:: Target pointing data ::
**********

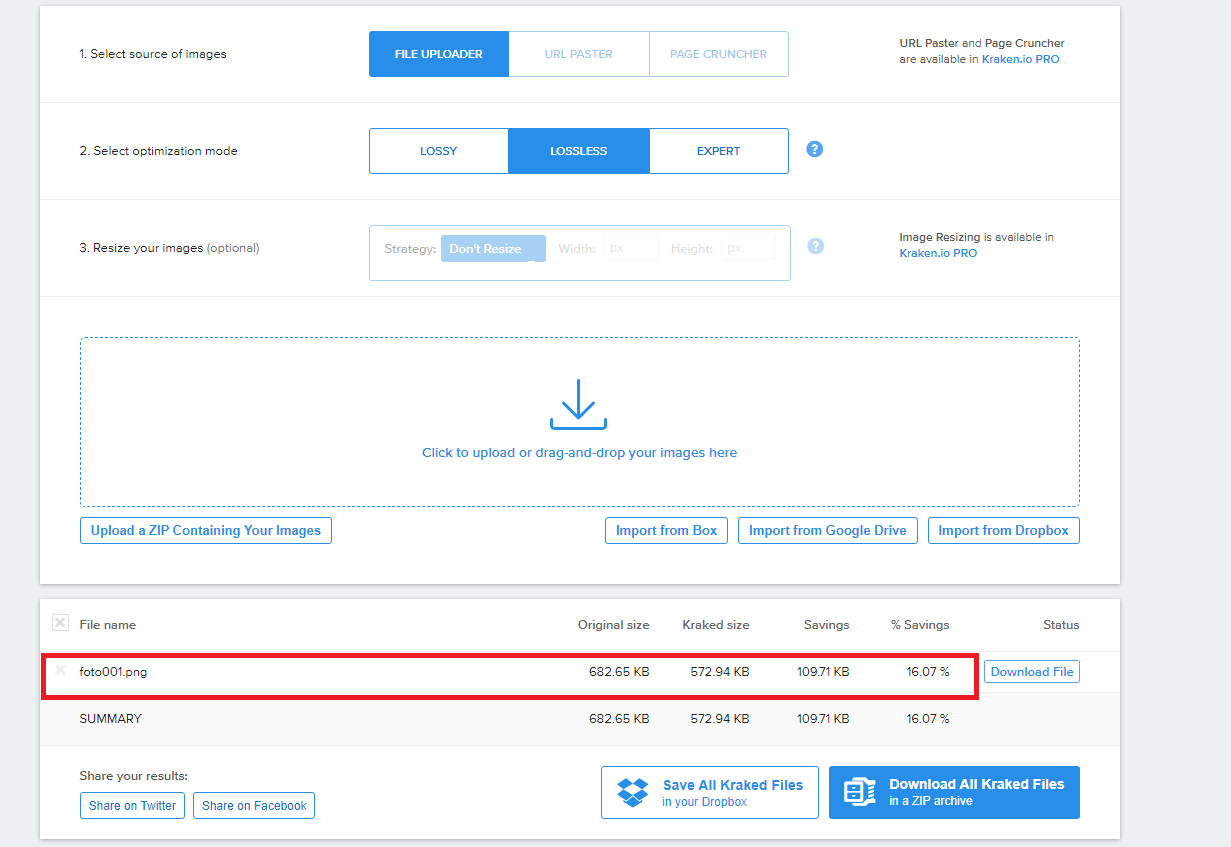This screenshot has height=847, width=1231.
Task: Click help icon beside optimization mode
Action: click(814, 149)
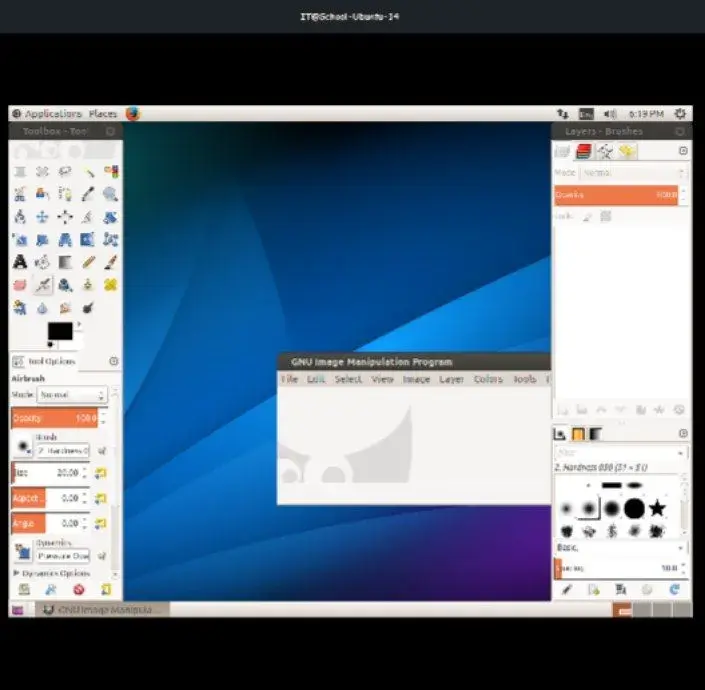Toggle lock alpha channel in Layers panel

click(604, 216)
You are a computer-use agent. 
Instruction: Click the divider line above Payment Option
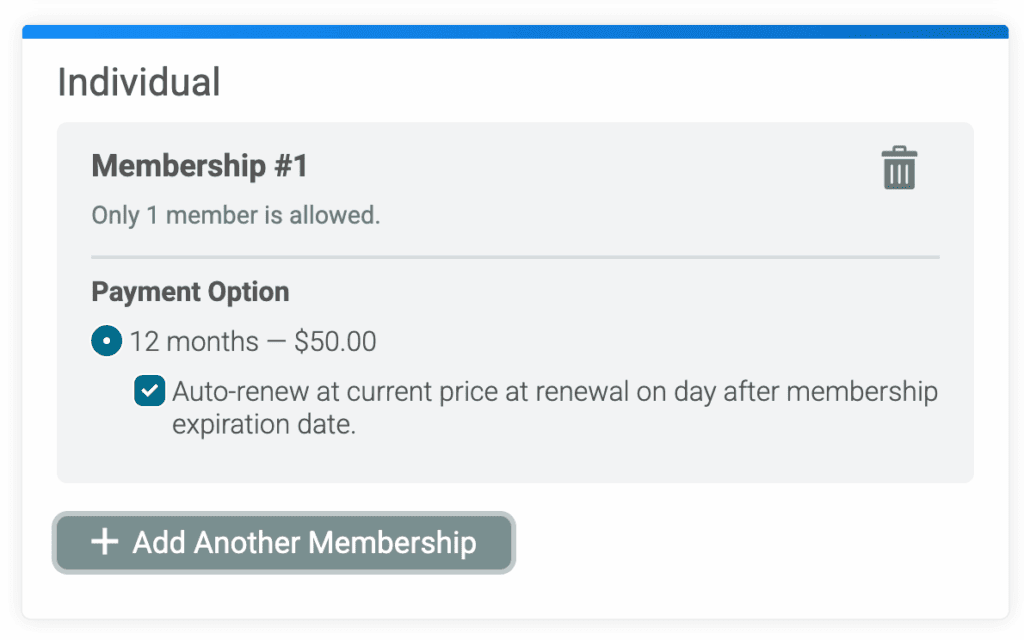coord(515,257)
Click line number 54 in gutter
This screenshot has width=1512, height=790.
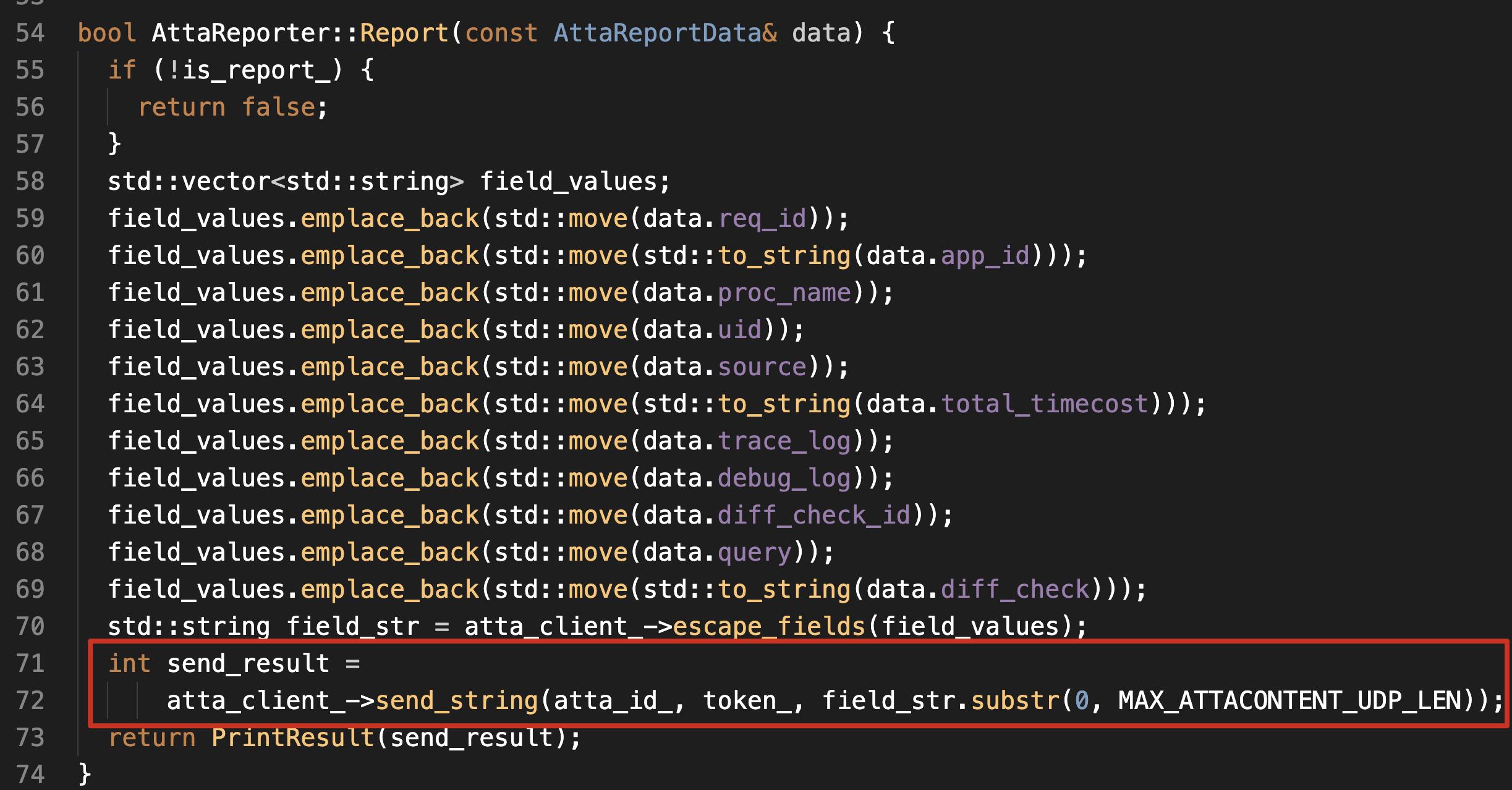30,33
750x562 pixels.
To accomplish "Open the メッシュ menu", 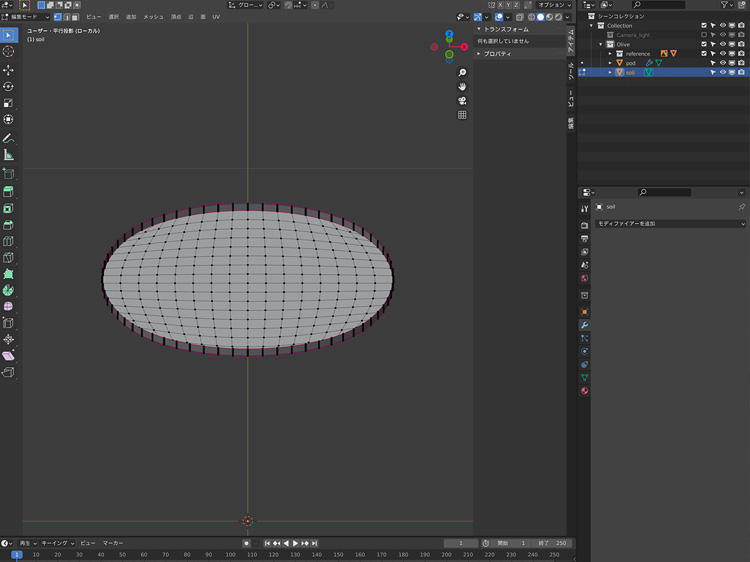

**********

:: Directions for this task ::
Set down the records above word for word, with the pictures left out.

:: Result of the task ::
This screenshot has height=847, width=1231.
Task: Click help icon beside optimization mode
Action: click(814, 149)
Toggle lock alpha channel in Layers panel

click(604, 216)
You are a computer-use agent. 
Instruction: Click the divider line above Payment Option
coord(515,257)
Click line number 54 in gutter
This screenshot has width=1512, height=790.
30,33
750x562 pixels.
To accomplish "Open the メッシュ menu", 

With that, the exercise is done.